# Short task
Reproduce the following data verbatim, line for line, from beginning to end.

# Provided entries
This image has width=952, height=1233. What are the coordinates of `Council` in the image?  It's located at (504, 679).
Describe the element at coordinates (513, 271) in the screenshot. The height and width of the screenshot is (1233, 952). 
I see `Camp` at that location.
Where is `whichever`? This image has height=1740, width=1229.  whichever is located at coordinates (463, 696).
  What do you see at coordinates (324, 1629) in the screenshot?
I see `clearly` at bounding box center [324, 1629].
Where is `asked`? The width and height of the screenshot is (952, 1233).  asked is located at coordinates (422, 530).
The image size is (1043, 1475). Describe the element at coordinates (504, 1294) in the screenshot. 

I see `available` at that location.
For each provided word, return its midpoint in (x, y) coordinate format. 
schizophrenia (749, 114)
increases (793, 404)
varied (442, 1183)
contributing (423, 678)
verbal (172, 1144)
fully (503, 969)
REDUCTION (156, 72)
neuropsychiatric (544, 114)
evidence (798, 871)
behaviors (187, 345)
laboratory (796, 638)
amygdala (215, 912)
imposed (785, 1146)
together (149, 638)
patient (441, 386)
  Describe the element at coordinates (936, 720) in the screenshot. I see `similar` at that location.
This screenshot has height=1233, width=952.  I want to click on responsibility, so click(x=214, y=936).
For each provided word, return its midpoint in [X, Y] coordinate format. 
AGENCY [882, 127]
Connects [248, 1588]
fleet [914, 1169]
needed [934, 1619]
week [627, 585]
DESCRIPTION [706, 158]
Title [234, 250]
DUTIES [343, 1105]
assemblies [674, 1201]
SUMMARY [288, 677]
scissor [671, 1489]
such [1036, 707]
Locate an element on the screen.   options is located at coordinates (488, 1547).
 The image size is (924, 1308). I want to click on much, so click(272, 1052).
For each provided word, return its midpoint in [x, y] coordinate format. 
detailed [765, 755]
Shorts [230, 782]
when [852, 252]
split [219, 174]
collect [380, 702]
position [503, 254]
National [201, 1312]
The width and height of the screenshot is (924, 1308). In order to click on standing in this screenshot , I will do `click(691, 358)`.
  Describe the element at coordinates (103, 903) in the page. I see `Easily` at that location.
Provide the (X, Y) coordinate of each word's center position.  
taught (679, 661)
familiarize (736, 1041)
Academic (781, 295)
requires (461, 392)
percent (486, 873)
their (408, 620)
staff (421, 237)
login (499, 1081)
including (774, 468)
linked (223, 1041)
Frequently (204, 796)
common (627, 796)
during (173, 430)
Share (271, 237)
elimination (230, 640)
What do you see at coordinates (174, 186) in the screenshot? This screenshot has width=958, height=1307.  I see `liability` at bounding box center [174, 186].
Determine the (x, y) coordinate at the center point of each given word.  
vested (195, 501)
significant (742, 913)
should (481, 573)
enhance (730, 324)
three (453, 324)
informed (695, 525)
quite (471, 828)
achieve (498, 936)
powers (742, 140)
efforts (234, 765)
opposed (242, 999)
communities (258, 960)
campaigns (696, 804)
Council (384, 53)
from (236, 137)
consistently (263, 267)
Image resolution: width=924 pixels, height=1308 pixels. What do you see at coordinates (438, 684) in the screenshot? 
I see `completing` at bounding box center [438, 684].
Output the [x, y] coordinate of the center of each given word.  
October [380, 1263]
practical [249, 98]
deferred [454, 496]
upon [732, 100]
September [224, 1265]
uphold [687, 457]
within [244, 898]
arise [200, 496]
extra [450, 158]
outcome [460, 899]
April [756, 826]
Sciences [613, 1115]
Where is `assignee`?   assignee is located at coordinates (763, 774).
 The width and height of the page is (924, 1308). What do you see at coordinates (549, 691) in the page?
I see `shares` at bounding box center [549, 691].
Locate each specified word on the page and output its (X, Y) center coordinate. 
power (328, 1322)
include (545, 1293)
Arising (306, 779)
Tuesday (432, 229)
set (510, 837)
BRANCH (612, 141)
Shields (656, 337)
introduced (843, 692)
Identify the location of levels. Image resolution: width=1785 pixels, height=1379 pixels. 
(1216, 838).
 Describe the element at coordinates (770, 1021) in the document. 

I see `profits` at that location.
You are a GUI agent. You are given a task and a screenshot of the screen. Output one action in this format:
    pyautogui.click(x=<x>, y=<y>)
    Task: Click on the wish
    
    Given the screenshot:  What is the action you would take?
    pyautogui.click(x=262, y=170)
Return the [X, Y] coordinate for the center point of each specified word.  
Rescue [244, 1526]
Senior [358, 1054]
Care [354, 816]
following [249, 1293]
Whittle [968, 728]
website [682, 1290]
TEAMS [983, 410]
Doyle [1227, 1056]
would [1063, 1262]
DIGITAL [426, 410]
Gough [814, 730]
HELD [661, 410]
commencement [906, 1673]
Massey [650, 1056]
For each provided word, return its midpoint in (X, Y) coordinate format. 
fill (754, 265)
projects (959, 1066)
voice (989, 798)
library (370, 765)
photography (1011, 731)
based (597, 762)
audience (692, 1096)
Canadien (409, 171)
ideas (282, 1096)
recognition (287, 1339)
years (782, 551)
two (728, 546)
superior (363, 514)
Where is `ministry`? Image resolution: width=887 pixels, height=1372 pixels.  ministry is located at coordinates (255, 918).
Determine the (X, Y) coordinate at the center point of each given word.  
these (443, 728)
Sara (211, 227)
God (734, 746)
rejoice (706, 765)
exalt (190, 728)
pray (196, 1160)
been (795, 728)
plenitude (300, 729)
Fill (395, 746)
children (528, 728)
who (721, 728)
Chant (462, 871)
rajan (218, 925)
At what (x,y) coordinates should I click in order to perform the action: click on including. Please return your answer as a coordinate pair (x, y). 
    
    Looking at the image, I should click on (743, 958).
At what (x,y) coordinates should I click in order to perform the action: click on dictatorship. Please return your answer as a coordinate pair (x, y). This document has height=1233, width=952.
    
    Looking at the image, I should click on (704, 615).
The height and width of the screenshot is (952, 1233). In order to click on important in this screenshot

# The output
This image has width=952, height=1233. What are the coordinates of `Council` in the image?  It's located at (504, 679).
Describe the element at coordinates (513, 271) in the screenshot. The height and width of the screenshot is (1233, 952). 
I see `Camp` at that location.
Where is `whichever`? This image has height=1740, width=1229.  whichever is located at coordinates (463, 696).
  What do you see at coordinates (324, 1629) in the screenshot?
I see `clearly` at bounding box center [324, 1629].
Where is `asked`? The width and height of the screenshot is (952, 1233).  asked is located at coordinates (422, 530).
The image size is (1043, 1475). Describe the element at coordinates (504, 1294) in the screenshot. 

I see `available` at that location.
For each provided word, return its midpoint in (x, y) coordinate format. 
schizophrenia (749, 114)
increases (793, 404)
varied (442, 1183)
contributing (423, 678)
verbal (172, 1144)
fully (503, 969)
REDUCTION (156, 72)
neuropsychiatric (544, 114)
evidence (798, 871)
behaviors (187, 345)
laboratory (796, 638)
amygdala (215, 912)
imposed (785, 1146)
together (149, 638)
patient (441, 386)
  Describe the element at coordinates (936, 720) in the screenshot. I see `similar` at that location.
This screenshot has height=1233, width=952.  I want to click on responsibility, so click(x=214, y=936).
For each provided word, return its midpoint in [X, Y] coordinate format. 
AGENCY [882, 127]
Connects [248, 1588]
fleet [914, 1169]
needed [934, 1619]
week [627, 585]
DESCRIPTION [706, 158]
Title [234, 250]
DUTIES [343, 1105]
assemblies [674, 1201]
SUMMARY [288, 677]
scissor [671, 1489]
such [1036, 707]
Locate an element on the screen.   options is located at coordinates (488, 1547).
 The image size is (924, 1308). I want to click on much, so click(272, 1052).
For each provided word, return its midpoint in [x, y] coordinate format. 
detailed [765, 755]
Shorts [230, 782]
when [852, 252]
split [219, 174]
collect [380, 702]
position [503, 254]
National [201, 1312]
The width and height of the screenshot is (924, 1308). In order to click on standing in this screenshot , I will do `click(691, 358)`.
  Describe the element at coordinates (103, 903) in the page. I see `Easily` at that location.
Provide the (X, Y) coordinate of each word's center position.  
taught (679, 661)
familiarize (736, 1041)
Academic (781, 295)
requires (461, 392)
percent (486, 873)
their (408, 620)
staff (421, 237)
login (499, 1081)
including (774, 468)
linked (223, 1041)
Frequently (204, 796)
common (627, 796)
during (173, 430)
Share (271, 237)
elimination (230, 640)
What do you see at coordinates (174, 186) in the screenshot? This screenshot has width=958, height=1307.  I see `liability` at bounding box center [174, 186].
Determine the (x, y) coordinate at the center point of each given word.  
vested (195, 501)
significant (742, 913)
should (481, 573)
enhance (730, 324)
three (453, 324)
informed (695, 525)
quite (471, 828)
achieve (498, 936)
powers (742, 140)
efforts (234, 765)
opposed (242, 999)
communities (258, 960)
campaigns (696, 804)
Council (384, 53)
from (236, 137)
consistently (263, 267)
Image resolution: width=924 pixels, height=1308 pixels. What do you see at coordinates (438, 684) in the screenshot? 
I see `completing` at bounding box center [438, 684].
Output the [x, y] coordinate of the center of each given word.  
October [380, 1263]
practical [249, 98]
deferred [454, 496]
upon [732, 100]
September [224, 1265]
uphold [687, 457]
within [244, 898]
arise [200, 496]
extra [450, 158]
outcome [460, 899]
April [756, 826]
Sciences [613, 1115]
Where is `assignee`?   assignee is located at coordinates (763, 774).
 The width and height of the page is (924, 1308). What do you see at coordinates (549, 691) in the page?
I see `shares` at bounding box center [549, 691].
Locate each specified word on the page and output its (X, Y) center coordinate. 
power (328, 1322)
include (545, 1293)
Arising (306, 779)
Tuesday (432, 229)
set (510, 837)
BRANCH (612, 141)
Shields (656, 337)
introduced (843, 692)
Identify the location of levels. Image resolution: width=1785 pixels, height=1379 pixels. 
(1216, 838).
 Describe the element at coordinates (770, 1021) in the document. 

I see `profits` at that location.
You are a GUI agent. You are given a task and a screenshot of the screen. Output one action in this format:
    pyautogui.click(x=<x>, y=<y>)
    Task: Click on the wish
    
    Given the screenshot:  What is the action you would take?
    pyautogui.click(x=262, y=170)
Return the [X, Y] coordinate for the center point of each specified word.  
Rescue [244, 1526]
Senior [358, 1054]
Care [354, 816]
following [249, 1293]
Whittle [968, 728]
website [682, 1290]
TEAMS [983, 410]
Doyle [1227, 1056]
would [1063, 1262]
DIGITAL [426, 410]
Gough [814, 730]
HELD [661, 410]
commencement [906, 1673]
Massey [650, 1056]
For each provided word, return its midpoint in (X, Y) coordinate format. 
fill (754, 265)
projects (959, 1066)
voice (989, 798)
library (370, 765)
photography (1011, 731)
based (597, 762)
audience (692, 1096)
Canadien (409, 171)
ideas (282, 1096)
recognition (287, 1339)
years (782, 551)
two (728, 546)
superior (363, 514)
Where is `ministry`? Image resolution: width=887 pixels, height=1372 pixels.  ministry is located at coordinates (255, 918).
Determine the (X, Y) coordinate at the center point of each given word.  
these (443, 728)
Sara (211, 227)
God (734, 746)
rejoice (706, 765)
exalt (190, 728)
pray (196, 1160)
been (795, 728)
plenitude (300, 729)
Fill (395, 746)
children (528, 728)
who (721, 728)
Chant (462, 871)
rajan (218, 925)
At what (x,y) coordinates should I click in order to perform the action: click on including. Please return your answer as a coordinate pair (x, y). 
    
    Looking at the image, I should click on (743, 958).
At what (x,y) coordinates should I click in order to perform the action: click on dictatorship. Please return your answer as a coordinate pair (x, y). This document has height=1233, width=952.
    
    Looking at the image, I should click on (704, 615).
The height and width of the screenshot is (952, 1233). In order to click on important in this screenshot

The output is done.